Write out the entire listing below verbatim, every line unchanged and in its original order.

## Extracted information
** Begin **

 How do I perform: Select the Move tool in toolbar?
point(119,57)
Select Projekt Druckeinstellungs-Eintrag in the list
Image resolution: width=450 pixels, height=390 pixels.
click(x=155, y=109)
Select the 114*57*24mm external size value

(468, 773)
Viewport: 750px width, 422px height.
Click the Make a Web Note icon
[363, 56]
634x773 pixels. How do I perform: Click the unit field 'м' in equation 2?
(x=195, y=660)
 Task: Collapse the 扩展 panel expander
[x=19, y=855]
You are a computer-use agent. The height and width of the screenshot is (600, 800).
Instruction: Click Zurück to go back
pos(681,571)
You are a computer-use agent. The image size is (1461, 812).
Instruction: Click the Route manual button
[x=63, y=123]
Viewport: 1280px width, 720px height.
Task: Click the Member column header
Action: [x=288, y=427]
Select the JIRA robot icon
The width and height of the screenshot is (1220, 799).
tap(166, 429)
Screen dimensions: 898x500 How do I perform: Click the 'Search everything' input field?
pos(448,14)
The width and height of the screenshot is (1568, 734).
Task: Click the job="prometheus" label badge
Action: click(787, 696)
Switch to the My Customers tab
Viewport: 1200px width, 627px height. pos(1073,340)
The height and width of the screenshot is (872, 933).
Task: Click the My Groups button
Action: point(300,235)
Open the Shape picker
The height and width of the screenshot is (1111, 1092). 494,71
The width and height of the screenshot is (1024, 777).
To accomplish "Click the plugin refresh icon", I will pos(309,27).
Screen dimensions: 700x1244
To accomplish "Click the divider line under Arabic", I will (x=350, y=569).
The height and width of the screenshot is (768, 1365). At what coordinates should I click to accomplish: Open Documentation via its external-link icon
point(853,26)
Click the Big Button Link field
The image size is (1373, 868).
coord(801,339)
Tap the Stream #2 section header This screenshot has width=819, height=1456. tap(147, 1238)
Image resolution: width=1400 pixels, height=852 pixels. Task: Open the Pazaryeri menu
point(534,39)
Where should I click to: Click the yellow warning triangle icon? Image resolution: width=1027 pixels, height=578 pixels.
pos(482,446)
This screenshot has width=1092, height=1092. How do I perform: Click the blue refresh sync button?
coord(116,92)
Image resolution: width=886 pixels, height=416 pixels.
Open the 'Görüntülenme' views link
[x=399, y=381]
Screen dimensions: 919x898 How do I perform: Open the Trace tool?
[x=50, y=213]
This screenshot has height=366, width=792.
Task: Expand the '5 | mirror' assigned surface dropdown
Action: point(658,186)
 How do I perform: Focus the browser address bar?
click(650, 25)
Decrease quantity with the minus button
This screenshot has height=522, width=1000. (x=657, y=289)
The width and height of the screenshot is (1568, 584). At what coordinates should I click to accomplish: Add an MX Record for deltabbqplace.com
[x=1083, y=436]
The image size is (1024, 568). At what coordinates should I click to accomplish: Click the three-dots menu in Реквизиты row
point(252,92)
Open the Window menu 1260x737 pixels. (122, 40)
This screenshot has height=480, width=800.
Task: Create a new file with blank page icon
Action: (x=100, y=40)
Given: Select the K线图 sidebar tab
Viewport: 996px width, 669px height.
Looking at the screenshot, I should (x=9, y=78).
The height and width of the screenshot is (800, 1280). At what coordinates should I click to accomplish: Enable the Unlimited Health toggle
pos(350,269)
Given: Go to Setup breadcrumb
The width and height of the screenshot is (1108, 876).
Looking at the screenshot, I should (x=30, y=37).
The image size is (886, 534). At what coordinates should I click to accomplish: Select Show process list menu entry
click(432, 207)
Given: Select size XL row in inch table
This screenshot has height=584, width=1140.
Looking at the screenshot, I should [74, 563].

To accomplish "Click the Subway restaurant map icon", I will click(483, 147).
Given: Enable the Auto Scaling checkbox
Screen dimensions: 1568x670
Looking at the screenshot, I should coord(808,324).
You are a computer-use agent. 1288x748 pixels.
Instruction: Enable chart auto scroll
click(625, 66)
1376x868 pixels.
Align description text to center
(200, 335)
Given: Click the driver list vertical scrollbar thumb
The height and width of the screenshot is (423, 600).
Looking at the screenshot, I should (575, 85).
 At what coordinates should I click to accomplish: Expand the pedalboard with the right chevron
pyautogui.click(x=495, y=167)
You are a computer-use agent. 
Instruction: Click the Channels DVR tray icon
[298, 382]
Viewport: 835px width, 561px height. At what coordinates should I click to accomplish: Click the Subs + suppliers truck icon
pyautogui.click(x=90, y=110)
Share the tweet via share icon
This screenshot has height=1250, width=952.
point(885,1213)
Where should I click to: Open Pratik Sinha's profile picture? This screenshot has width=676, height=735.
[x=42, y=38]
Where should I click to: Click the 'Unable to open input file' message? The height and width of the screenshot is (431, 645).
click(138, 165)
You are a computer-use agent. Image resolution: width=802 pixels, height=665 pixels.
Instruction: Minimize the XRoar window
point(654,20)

** End **

## Response to this exercise
 How do I perform: Select the Move tool in toolbar?
point(119,57)
Select Projekt Druckeinstellungs-Eintrag in the list
Image resolution: width=450 pixels, height=390 pixels.
click(x=155, y=109)
Select the 114*57*24mm external size value

(468, 773)
Viewport: 750px width, 422px height.
Click the Make a Web Note icon
[363, 56]
634x773 pixels. How do I perform: Click the unit field 'м' in equation 2?
(x=195, y=660)
 Task: Collapse the 扩展 panel expander
[x=19, y=855]
You are a computer-use agent. The height and width of the screenshot is (600, 800).
Instruction: Click Zurück to go back
pos(681,571)
You are a computer-use agent. The image size is (1461, 812).
Instruction: Click the Route manual button
[x=63, y=123]
Viewport: 1280px width, 720px height.
Task: Click the Member column header
Action: [x=288, y=427]
Select the JIRA robot icon
The width and height of the screenshot is (1220, 799).
tap(166, 429)
Screen dimensions: 898x500 How do I perform: Click the 'Search everything' input field?
pos(448,14)
The width and height of the screenshot is (1568, 734).
Task: Click the job="prometheus" label badge
Action: click(787, 696)
Switch to the My Customers tab
Viewport: 1200px width, 627px height. pos(1073,340)
The height and width of the screenshot is (872, 933).
Task: Click the My Groups button
Action: point(300,235)
Open the Shape picker
The height and width of the screenshot is (1111, 1092). 494,71
The width and height of the screenshot is (1024, 777).
To accomplish "Click the plugin refresh icon", I will pos(309,27).
Screen dimensions: 700x1244
To accomplish "Click the divider line under Arabic", I will (x=350, y=569).
The height and width of the screenshot is (768, 1365). At what coordinates should I click to accomplish: Open Documentation via its external-link icon
point(853,26)
Click the Big Button Link field
The image size is (1373, 868).
coord(801,339)
Tap the Stream #2 section header This screenshot has width=819, height=1456. tap(147, 1238)
Image resolution: width=1400 pixels, height=852 pixels. Task: Open the Pazaryeri menu
point(534,39)
Where should I click to: Click the yellow warning triangle icon? Image resolution: width=1027 pixels, height=578 pixels.
pos(482,446)
This screenshot has width=1092, height=1092. How do I perform: Click the blue refresh sync button?
coord(116,92)
Image resolution: width=886 pixels, height=416 pixels.
Open the 'Görüntülenme' views link
[x=399, y=381]
Screen dimensions: 919x898 How do I perform: Open the Trace tool?
[x=50, y=213]
This screenshot has height=366, width=792.
Task: Expand the '5 | mirror' assigned surface dropdown
Action: point(658,186)
 How do I perform: Focus the browser address bar?
click(650, 25)
Decrease quantity with the minus button
This screenshot has height=522, width=1000. (x=657, y=289)
The width and height of the screenshot is (1568, 584). At what coordinates should I click to accomplish: Add an MX Record for deltabbqplace.com
[x=1083, y=436]
The image size is (1024, 568). At what coordinates should I click to accomplish: Click the three-dots menu in Реквизиты row
point(252,92)
Open the Window menu 1260x737 pixels. (122, 40)
This screenshot has height=480, width=800.
Task: Create a new file with blank page icon
Action: (x=100, y=40)
Given: Select the K线图 sidebar tab
Viewport: 996px width, 669px height.
Looking at the screenshot, I should (x=9, y=78).
The height and width of the screenshot is (800, 1280). At what coordinates should I click to accomplish: Enable the Unlimited Health toggle
pos(350,269)
Given: Go to Setup breadcrumb
The width and height of the screenshot is (1108, 876).
Looking at the screenshot, I should (x=30, y=37).
The image size is (886, 534). At what coordinates should I click to accomplish: Select Show process list menu entry
click(432, 207)
Given: Select size XL row in inch table
This screenshot has height=584, width=1140.
Looking at the screenshot, I should [74, 563].

To accomplish "Click the Subway restaurant map icon", I will click(483, 147).
Given: Enable the Auto Scaling checkbox
Screen dimensions: 1568x670
Looking at the screenshot, I should coord(808,324).
You are a computer-use agent. 1288x748 pixels.
Instruction: Enable chart auto scroll
click(625, 66)
1376x868 pixels.
Align description text to center
(200, 335)
Given: Click the driver list vertical scrollbar thumb
The height and width of the screenshot is (423, 600).
Looking at the screenshot, I should (575, 85).
 At what coordinates should I click to accomplish: Expand the pedalboard with the right chevron
pyautogui.click(x=495, y=167)
You are a computer-use agent. 
Instruction: Click the Channels DVR tray icon
[298, 382]
Viewport: 835px width, 561px height. At what coordinates should I click to accomplish: Click the Subs + suppliers truck icon
pyautogui.click(x=90, y=110)
Share the tweet via share icon
This screenshot has height=1250, width=952.
point(885,1213)
Where should I click to: Open Pratik Sinha's profile picture? This screenshot has width=676, height=735.
[x=42, y=38]
Where should I click to: Click the 'Unable to open input file' message? The height and width of the screenshot is (431, 645).
click(138, 165)
You are a computer-use agent. Image resolution: width=802 pixels, height=665 pixels.
Instruction: Minimize the XRoar window
point(654,20)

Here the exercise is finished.